Reproduce each of the rows below word for word, keeping every character, space, and line break unchanged.

::::::::

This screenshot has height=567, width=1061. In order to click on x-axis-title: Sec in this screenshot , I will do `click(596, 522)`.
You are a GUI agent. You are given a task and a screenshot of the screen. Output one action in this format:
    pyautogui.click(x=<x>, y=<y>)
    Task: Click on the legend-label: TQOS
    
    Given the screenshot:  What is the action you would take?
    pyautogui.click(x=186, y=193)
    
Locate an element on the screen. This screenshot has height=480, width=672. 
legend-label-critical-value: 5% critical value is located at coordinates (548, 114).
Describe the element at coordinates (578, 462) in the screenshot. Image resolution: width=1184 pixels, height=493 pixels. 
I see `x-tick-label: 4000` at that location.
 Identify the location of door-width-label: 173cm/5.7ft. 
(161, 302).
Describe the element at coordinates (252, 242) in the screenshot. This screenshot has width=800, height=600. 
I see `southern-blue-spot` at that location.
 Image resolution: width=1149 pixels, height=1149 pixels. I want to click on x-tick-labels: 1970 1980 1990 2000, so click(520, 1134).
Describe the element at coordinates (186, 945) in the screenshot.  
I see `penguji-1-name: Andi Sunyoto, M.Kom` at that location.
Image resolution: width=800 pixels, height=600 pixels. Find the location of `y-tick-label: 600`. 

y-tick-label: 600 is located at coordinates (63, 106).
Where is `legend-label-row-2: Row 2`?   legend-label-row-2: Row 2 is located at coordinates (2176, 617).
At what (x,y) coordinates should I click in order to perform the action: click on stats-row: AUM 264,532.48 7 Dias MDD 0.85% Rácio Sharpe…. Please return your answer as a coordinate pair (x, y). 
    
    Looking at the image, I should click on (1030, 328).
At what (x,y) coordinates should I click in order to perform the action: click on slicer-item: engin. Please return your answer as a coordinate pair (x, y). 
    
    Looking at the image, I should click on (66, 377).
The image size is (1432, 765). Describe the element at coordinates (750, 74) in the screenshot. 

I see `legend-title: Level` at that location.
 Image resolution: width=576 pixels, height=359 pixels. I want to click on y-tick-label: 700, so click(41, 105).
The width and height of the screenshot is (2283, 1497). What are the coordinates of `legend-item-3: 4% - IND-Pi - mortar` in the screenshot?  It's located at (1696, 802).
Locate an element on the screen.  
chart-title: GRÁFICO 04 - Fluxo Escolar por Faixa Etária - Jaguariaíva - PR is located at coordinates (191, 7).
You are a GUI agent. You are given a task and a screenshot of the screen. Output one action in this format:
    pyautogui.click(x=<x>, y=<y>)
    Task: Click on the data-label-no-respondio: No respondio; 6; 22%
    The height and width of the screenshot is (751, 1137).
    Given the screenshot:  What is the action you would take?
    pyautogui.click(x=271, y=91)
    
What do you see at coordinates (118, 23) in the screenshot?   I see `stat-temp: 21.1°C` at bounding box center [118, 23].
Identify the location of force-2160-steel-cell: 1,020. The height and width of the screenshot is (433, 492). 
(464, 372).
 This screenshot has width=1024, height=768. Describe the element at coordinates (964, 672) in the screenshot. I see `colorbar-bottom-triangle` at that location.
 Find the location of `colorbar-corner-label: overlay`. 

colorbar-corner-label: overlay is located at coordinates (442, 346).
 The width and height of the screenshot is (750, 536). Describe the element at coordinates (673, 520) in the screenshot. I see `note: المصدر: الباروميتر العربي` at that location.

::::::::

■ **Answer**
This screenshot has height=567, width=1061. In order to click on x-axis-title: Sec in this screenshot , I will do `click(596, 522)`.
You are a GUI agent. You are given a task and a screenshot of the screen. Output one action in this format:
    pyautogui.click(x=<x>, y=<y>)
    Task: Click on the legend-label: TQOS
    
    Given the screenshot:  What is the action you would take?
    pyautogui.click(x=186, y=193)
    
Locate an element on the screen. This screenshot has height=480, width=672. 
legend-label-critical-value: 5% critical value is located at coordinates (548, 114).
Describe the element at coordinates (578, 462) in the screenshot. Image resolution: width=1184 pixels, height=493 pixels. 
I see `x-tick-label: 4000` at that location.
 Identify the location of door-width-label: 173cm/5.7ft. 
(161, 302).
Describe the element at coordinates (252, 242) in the screenshot. This screenshot has width=800, height=600. 
I see `southern-blue-spot` at that location.
 Image resolution: width=1149 pixels, height=1149 pixels. I want to click on x-tick-labels: 1970 1980 1990 2000, so click(520, 1134).
Describe the element at coordinates (186, 945) in the screenshot.  
I see `penguji-1-name: Andi Sunyoto, M.Kom` at that location.
Image resolution: width=800 pixels, height=600 pixels. Find the location of `y-tick-label: 600`. 

y-tick-label: 600 is located at coordinates (63, 106).
Where is `legend-label-row-2: Row 2`?   legend-label-row-2: Row 2 is located at coordinates (2176, 617).
At what (x,y) coordinates should I click in order to perform the action: click on stats-row: AUM 264,532.48 7 Dias MDD 0.85% Rácio Sharpe…. Please return your answer as a coordinate pair (x, y). 
    
    Looking at the image, I should click on (1030, 328).
At what (x,y) coordinates should I click in order to perform the action: click on slicer-item: engin. Please return your answer as a coordinate pair (x, y). 
    
    Looking at the image, I should click on (66, 377).
The image size is (1432, 765). Describe the element at coordinates (750, 74) in the screenshot. 

I see `legend-title: Level` at that location.
 Image resolution: width=576 pixels, height=359 pixels. I want to click on y-tick-label: 700, so click(41, 105).
The width and height of the screenshot is (2283, 1497). What are the coordinates of `legend-item-3: 4% - IND-Pi - mortar` in the screenshot?  It's located at (1696, 802).
Locate an element on the screen.  
chart-title: GRÁFICO 04 - Fluxo Escolar por Faixa Etária - Jaguariaíva - PR is located at coordinates (191, 7).
You are a GUI agent. You are given a task and a screenshot of the screen. Output one action in this format:
    pyautogui.click(x=<x>, y=<y>)
    Task: Click on the data-label-no-respondio: No respondio; 6; 22%
    The height and width of the screenshot is (751, 1137).
    Given the screenshot:  What is the action you would take?
    pyautogui.click(x=271, y=91)
    
What do you see at coordinates (118, 23) in the screenshot?   I see `stat-temp: 21.1°C` at bounding box center [118, 23].
Identify the location of force-2160-steel-cell: 1,020. The height and width of the screenshot is (433, 492). 
(464, 372).
 This screenshot has width=1024, height=768. Describe the element at coordinates (964, 672) in the screenshot. I see `colorbar-bottom-triangle` at that location.
 Find the location of `colorbar-corner-label: overlay`. 

colorbar-corner-label: overlay is located at coordinates (442, 346).
 The width and height of the screenshot is (750, 536). Describe the element at coordinates (673, 520) in the screenshot. I see `note: المصدر: الباروميتر العربي` at that location.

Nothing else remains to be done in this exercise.